▶ [Information supplied]:
Start of Block
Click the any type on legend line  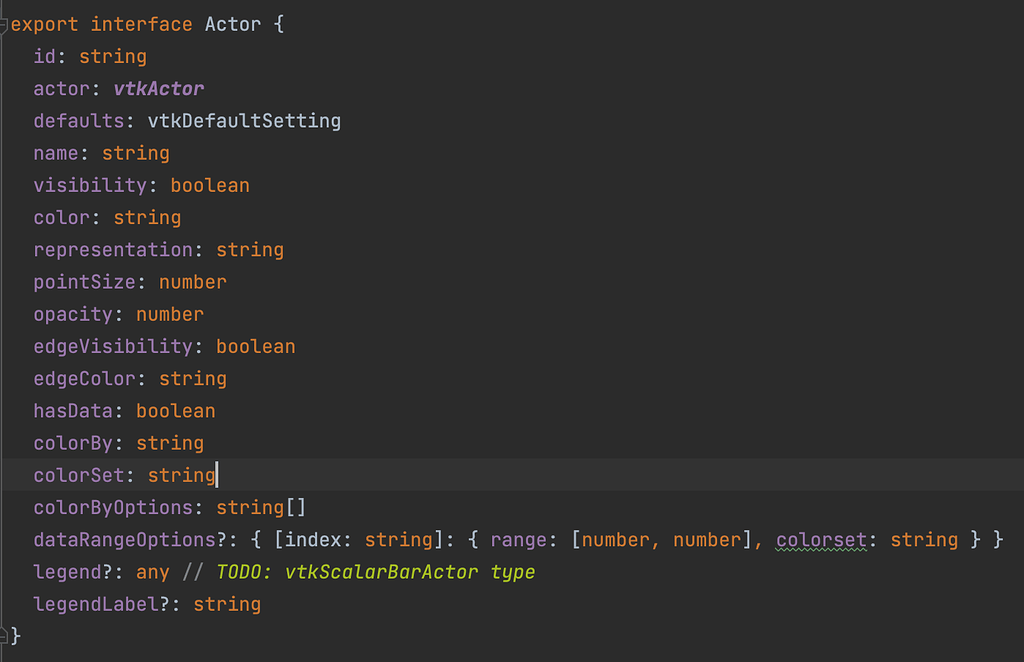tap(153, 571)
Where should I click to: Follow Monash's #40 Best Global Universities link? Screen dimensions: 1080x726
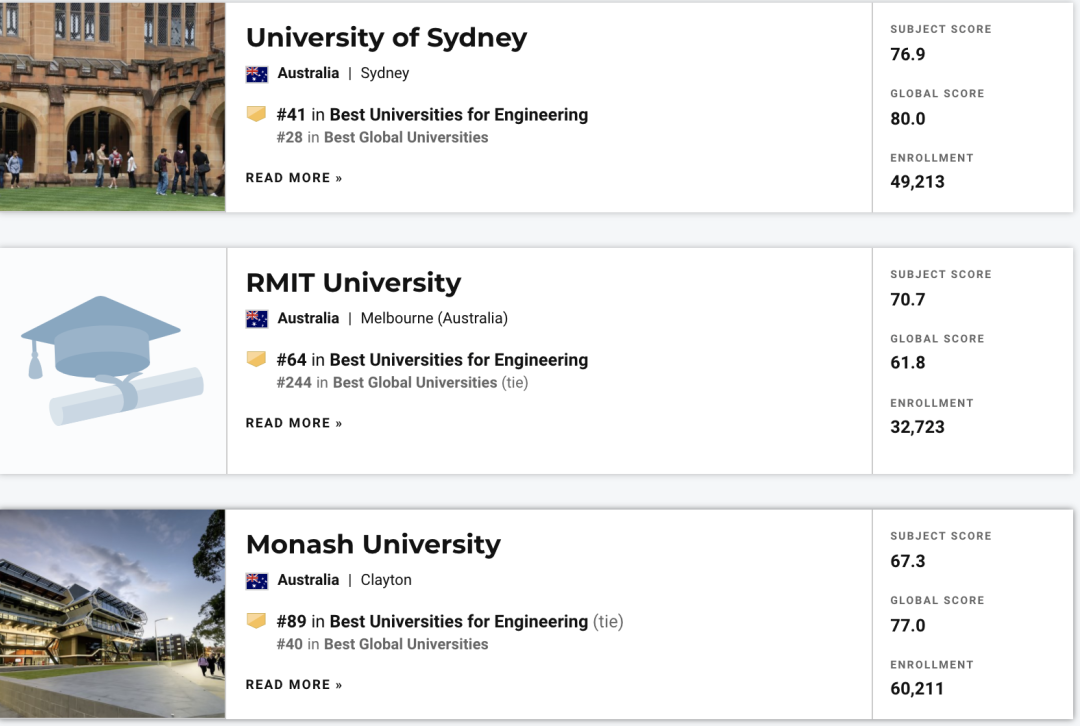pos(382,644)
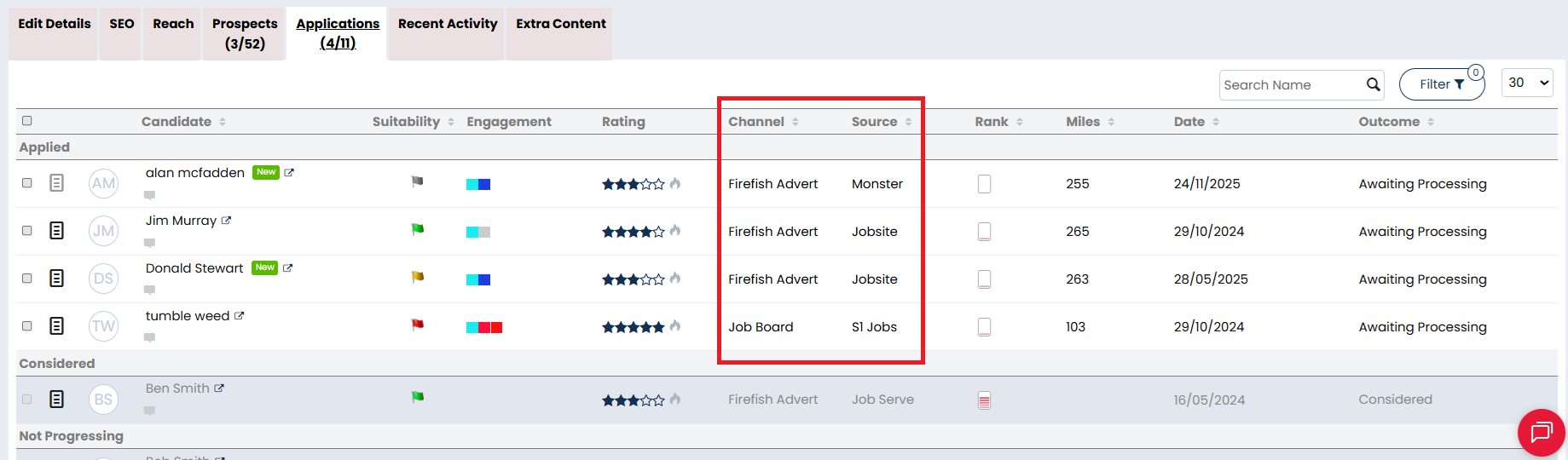The width and height of the screenshot is (1568, 460).
Task: Switch to the Prospects tab
Action: click(245, 33)
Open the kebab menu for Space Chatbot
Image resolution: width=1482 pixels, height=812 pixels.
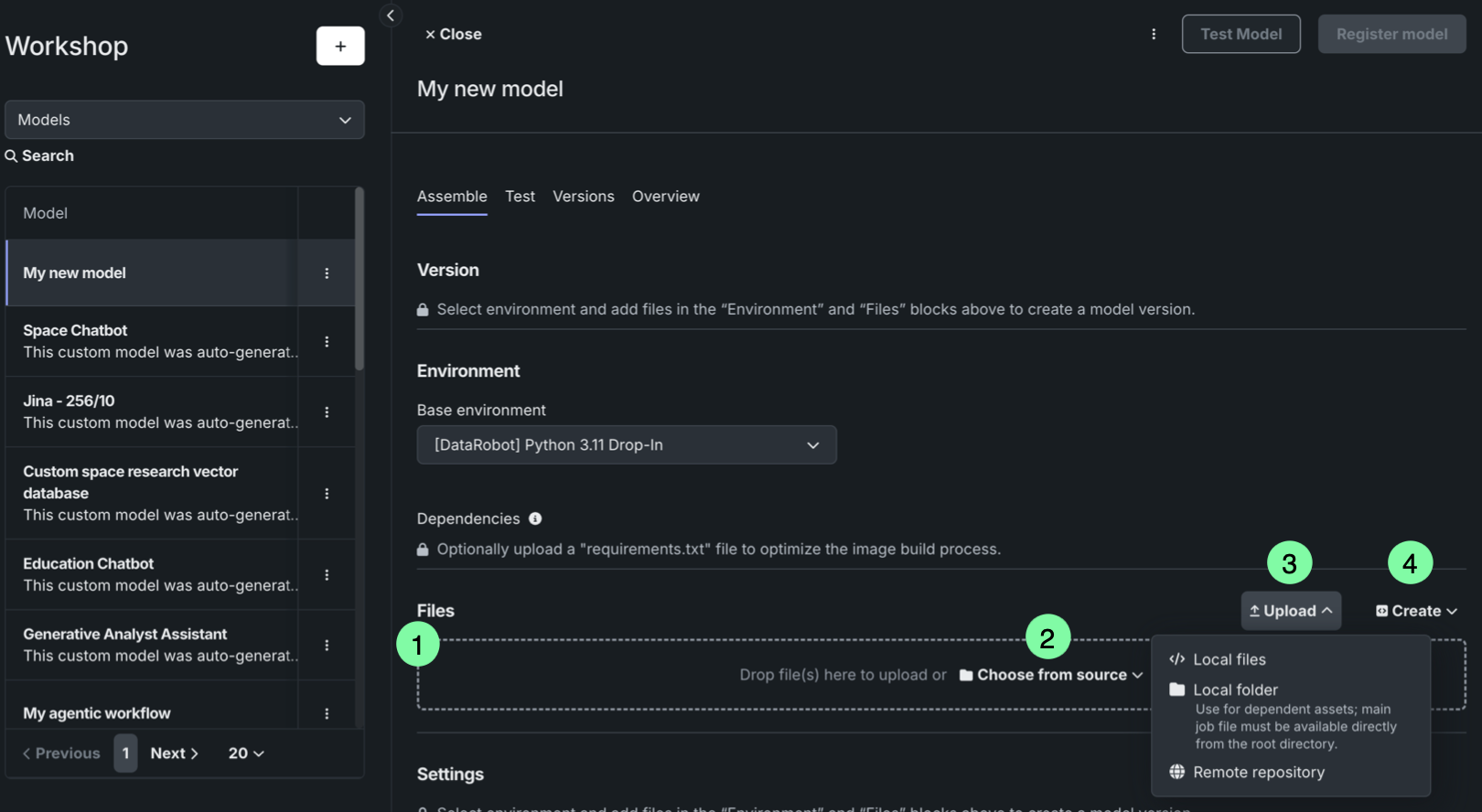[x=327, y=341]
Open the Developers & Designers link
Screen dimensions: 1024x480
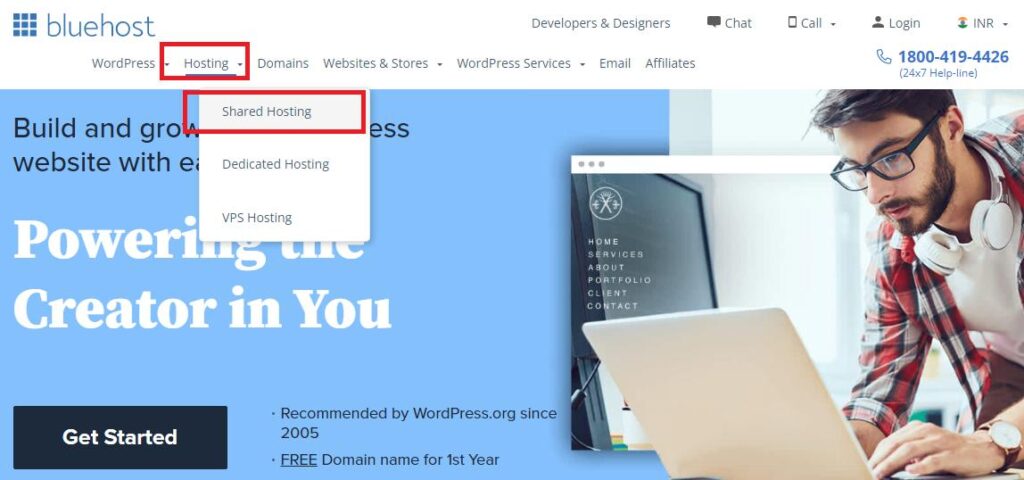[x=600, y=23]
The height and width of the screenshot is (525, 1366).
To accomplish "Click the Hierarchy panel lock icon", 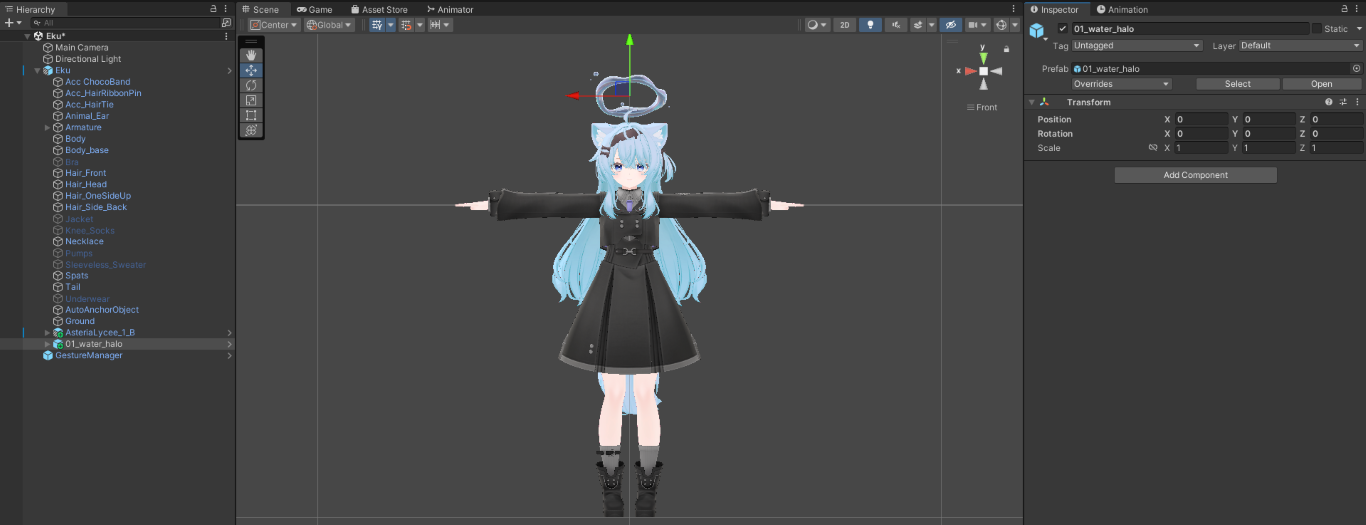I will point(213,9).
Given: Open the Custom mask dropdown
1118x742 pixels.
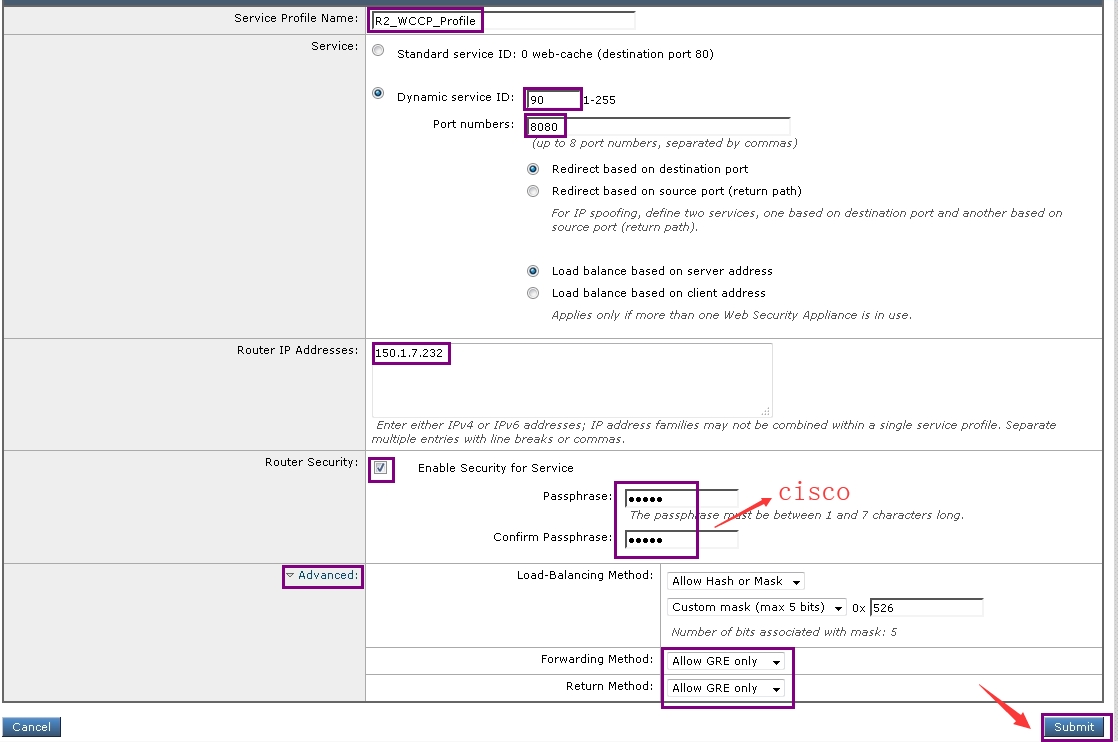Looking at the screenshot, I should 756,607.
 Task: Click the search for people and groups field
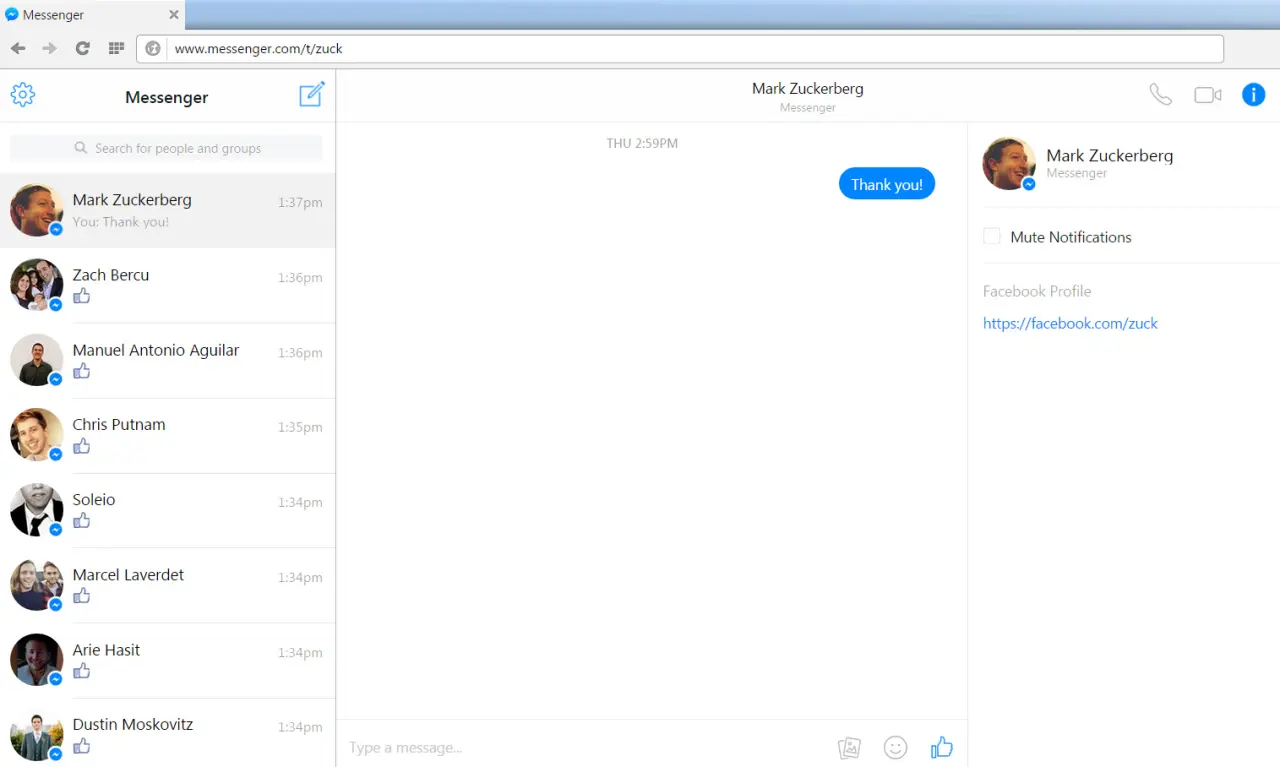[167, 147]
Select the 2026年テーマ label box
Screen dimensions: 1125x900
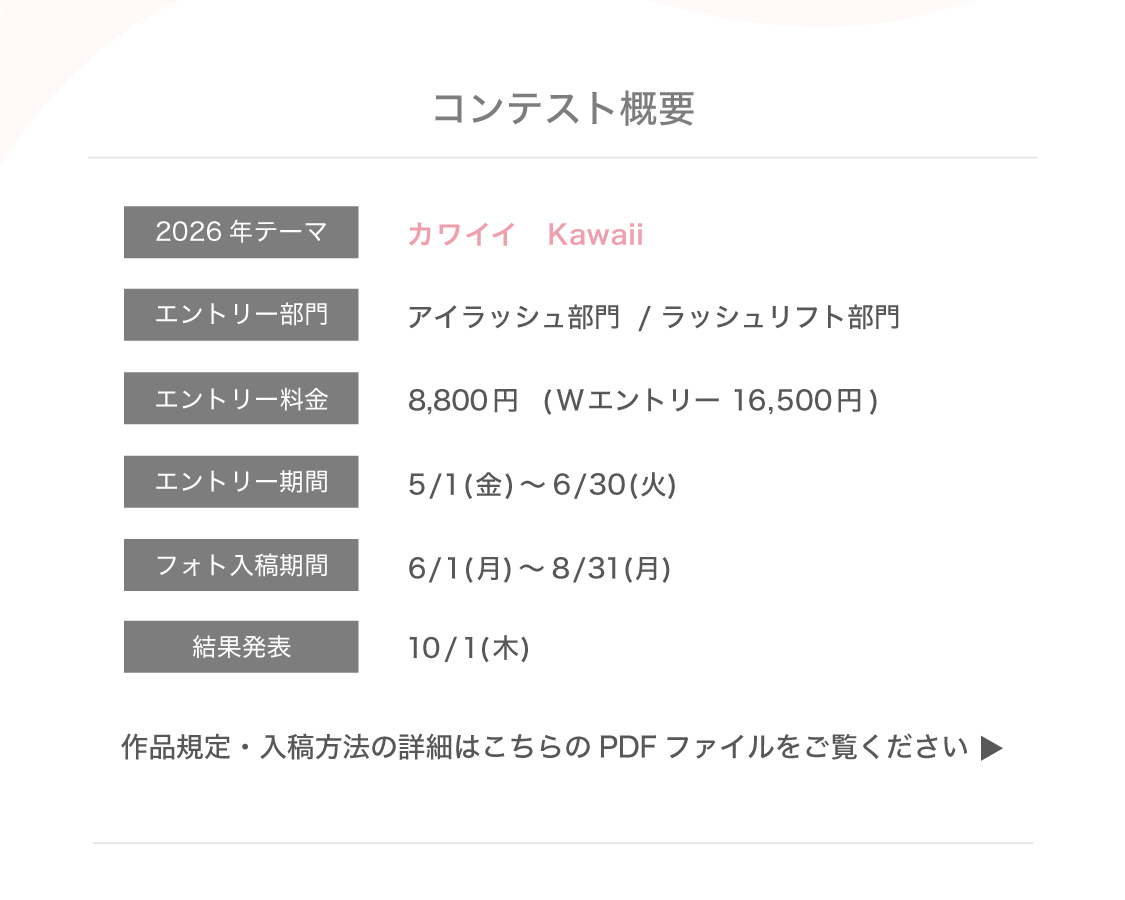click(241, 232)
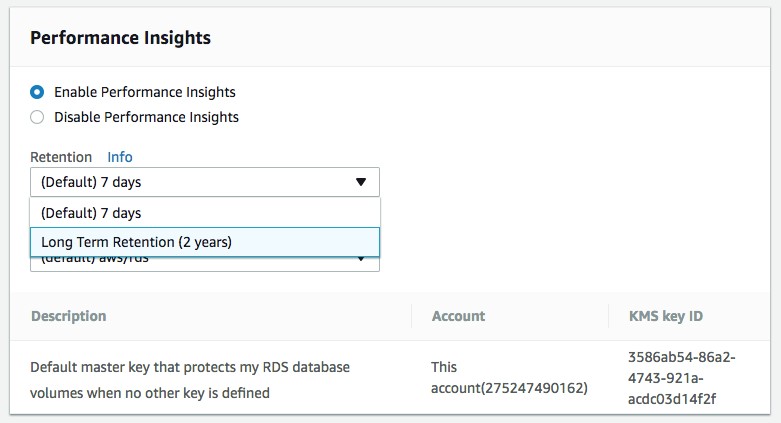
End of Block
▶ [Work instruction]: Search the records for the word "Open". Copy each line where it appears.

▶ [Solution to the problem]:
Open the kebab menu for Space Chatbot
Open the Developers & Designers link
Given: Open the Custom mask dropdown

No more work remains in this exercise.